予期したやうに、十時の汽車で黎々火が来てくれた、お土産は鮹壺雲丹、巻鮨(お手製だからひとしほうれしい)。

その雲丹を蛙堂老と青蓋人君とに贈つた、かういふハガキといつしよに、──

下関名産の鮹壺雲丹を送ります、名物にうまいものなしといひますが、これはなか〳〵うまくて、初夏の食卓に磯の香が、いや玄海の波音が聞えるかも知れません、云々。

T子さんが卵を持つて、樹明君が魚を持つて来た、四人で飲んだり食べたり、寝たり、饒舌つたり。

黎々火君が草をぬき土をうつてくれた、樹明君が苗を植ゑてくれた、これで茄子も胡瓜も十分だ。

暮れてみんな帰つていつた、まことによい一日だつた。

   改作追加

・藪かげほのと藪蘭の花かな

・いつもつながれて吠えるほかない犬です

・木の芽草の芽いそがしい旅の雨ふる

・からりと晴れて枯木なんぼでもひろへるよ

・もう秋風の、腹立つてゐるかまきり

   発表できない句!(或る時機がくるまでは)

・死ねる薬はふところにある日向ぼつこ(再録)


 五月十四日


寝た、寝た、九時から四時までぐつすりと寝た。

申分のないお天気だ、うらむらくは私の身心がよくない。

風呂へ行く、五月野をよこぎつて。

トマトを植ゑる準備、草取、肥汲。

雑草のうつくしさよ、私は雑草をうたはずにはゐられない。

・道がひろくて山のみどりへまつすぐ

・けふ播いた苗代へあかるい灯


 五月十五日


今日も好いお天気。

街へ、豆腐買ひに、むろん酒も買ひに。

草も人もしづかなるかな。

播きおくれた山東菜を播く、芽が出ればよいが。

初夏の暑さだ、しかし私はまだ綿入を着てゐる、病人くさいな。

夕方から農学校へ行く、今晩は樹明宿直なので、一杯やらうといふ約束が一昨日ちやんと成り立つてゐるのである、すこし早すぎたのでそこらを見てまはる、花草はうつくしいが、豚は、食べてゐる豚も寝てゐる豚も、仔豚も親豚もいやらしくつてたまらなかつた、これは必ずしも、ブルヂヨアイデオロギーのせいではあるまいて。

二人で飲んで(彼が飲まないので、殆んど私だけが飲んで)、いゝ機嫌になつて戻つて寝る、まだ十時前だつた。

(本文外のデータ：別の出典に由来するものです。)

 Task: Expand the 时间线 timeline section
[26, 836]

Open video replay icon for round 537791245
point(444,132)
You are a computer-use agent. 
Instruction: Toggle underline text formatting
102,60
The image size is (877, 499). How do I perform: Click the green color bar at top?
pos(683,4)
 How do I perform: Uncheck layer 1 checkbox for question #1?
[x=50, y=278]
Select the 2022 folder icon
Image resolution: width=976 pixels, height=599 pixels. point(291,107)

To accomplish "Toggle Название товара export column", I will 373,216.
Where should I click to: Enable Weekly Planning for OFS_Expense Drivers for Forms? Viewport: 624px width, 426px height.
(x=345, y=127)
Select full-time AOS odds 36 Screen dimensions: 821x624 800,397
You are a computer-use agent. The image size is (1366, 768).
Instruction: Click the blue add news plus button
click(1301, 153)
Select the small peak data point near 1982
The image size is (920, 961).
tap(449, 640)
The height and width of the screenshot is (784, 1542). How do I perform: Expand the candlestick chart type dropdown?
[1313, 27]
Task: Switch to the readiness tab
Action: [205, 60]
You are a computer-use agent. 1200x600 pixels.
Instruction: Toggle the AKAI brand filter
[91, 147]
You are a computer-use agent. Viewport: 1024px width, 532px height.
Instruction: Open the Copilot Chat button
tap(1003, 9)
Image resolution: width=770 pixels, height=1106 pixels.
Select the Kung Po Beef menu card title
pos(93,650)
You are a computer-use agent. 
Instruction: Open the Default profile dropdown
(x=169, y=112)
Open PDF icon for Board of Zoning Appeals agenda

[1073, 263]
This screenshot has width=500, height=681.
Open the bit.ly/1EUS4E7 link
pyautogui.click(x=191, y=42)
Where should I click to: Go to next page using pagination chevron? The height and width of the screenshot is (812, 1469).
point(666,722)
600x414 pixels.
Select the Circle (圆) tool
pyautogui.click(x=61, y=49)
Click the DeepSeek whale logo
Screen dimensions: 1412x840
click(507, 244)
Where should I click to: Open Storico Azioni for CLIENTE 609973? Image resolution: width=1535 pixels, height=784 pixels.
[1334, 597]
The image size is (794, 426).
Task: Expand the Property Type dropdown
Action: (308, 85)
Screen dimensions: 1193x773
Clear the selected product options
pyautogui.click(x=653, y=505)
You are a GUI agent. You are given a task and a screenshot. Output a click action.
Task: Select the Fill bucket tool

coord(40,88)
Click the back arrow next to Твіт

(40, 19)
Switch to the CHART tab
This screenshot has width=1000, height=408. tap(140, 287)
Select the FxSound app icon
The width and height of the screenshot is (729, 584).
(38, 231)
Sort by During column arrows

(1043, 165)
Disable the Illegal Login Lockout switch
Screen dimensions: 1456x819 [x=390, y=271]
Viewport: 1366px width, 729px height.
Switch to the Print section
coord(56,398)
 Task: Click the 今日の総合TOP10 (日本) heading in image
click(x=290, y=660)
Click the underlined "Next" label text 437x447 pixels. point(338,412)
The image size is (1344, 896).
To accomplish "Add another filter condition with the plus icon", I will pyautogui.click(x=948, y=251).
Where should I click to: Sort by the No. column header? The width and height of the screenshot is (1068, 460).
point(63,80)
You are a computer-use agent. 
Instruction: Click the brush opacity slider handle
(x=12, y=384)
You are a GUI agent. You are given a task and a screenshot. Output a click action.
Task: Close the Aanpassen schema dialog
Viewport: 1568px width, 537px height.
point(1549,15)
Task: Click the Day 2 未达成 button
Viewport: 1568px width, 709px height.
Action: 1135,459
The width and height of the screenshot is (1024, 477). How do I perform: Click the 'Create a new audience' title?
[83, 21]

樹明君は熱があるので、何を食べてもうまくないといふ、私は回復期でもあり粗食してもゐるので、何を食べてもうまいといふ、今夜の場合でも、この蒲鉾はまづいといつて二三片しか口にしない彼、これはうまいよと一枚食べつくした私、寄宿舎のライスカレーなんぞ閉口とばかり二口三口しか食べやうともしない彼、そんなにまづくはないと大丼をぺろりと平げた私、──うまいかうまくないか、──たべない者は不幸で食べる者は幸福だらう。

今夜もだいぶ寝苦しい、寝苦しいのも肺炎の特徴らしい、読書でゴマカすより外ない。

毎晩寝苦しいのには閉口する、一時間ぐらゐとろ〳〵するとすぐ眼がさめる、あやしい夢(といつてヱロチツクぢやないが)をみるのである。

・この笛、おかしいかさみしいか、また吹く(鶯笛)

・青葉あざやかな身ぬちへポリタミン

・明けてくる空へ燃やす

・とほく朝の郭公がなく待つものがある

 シヤンがゐるので垣のかなめが赤いので


 五月十六日


日本晴、むしろ日本的晴朗とでもいふべきだらう。

外は夏、内は春、私の身心にふさはしい気候である。

今朝もむろん早過ぎるほど早かつた、六時過ぎにはもうちやんとすべてがとゝなうてゐた。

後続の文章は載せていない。